Elisabetta Siranis Kleopatra hält nun eine sanft reflektierende Perle über eine reich verzierte Schale. Gezeigt ist also der Moment des Festmahls, kurz bevor Kleopatra die Perle in den Essig fallen lässt. Doch ihre Darstellung ist isoliert. Sirani verzichtet auf jegliche Interaktion mit ihrem männlichen Gegenspieler und konzentriert sich stattdessen auf Kleopatras schlauen Schachzug. Das, was sie uns hier zeigt ist Kleopatras geniale Kaltschnäuzigkeit.

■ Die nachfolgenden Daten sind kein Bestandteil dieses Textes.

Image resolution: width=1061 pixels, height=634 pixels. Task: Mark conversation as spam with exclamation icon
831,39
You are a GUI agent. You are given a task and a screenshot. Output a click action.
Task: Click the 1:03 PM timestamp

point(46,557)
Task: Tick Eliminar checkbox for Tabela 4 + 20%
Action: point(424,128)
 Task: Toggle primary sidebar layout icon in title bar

Die ägyptische Königin erscheint dabei sanft und lieblich. Ihr ebenes Gesicht und ihre schlichte Kleidung lässt uns eher an Marienbildnisse denken. Ihr äußeres Erscheinungsbild steht also in deutlichem Kontrast zu ihrem Handeln.
Kleopatra-Darstellungen wurden in Bologna besonders ab den 1620er Jahren populär, als Guido Reni das Thema von Kleopatras Selbstmord in mindestens sechs Bildern interpretierte. Ihre Beliebtheit schlägt sich in zahlreichen Kopien nach seinen Bildern und einer reichen Nachfolge nieder. Die meisten Kleopatras von Reni sind halbfigurige Frauen, die sich halbnackt mit einer Schlange räkeln.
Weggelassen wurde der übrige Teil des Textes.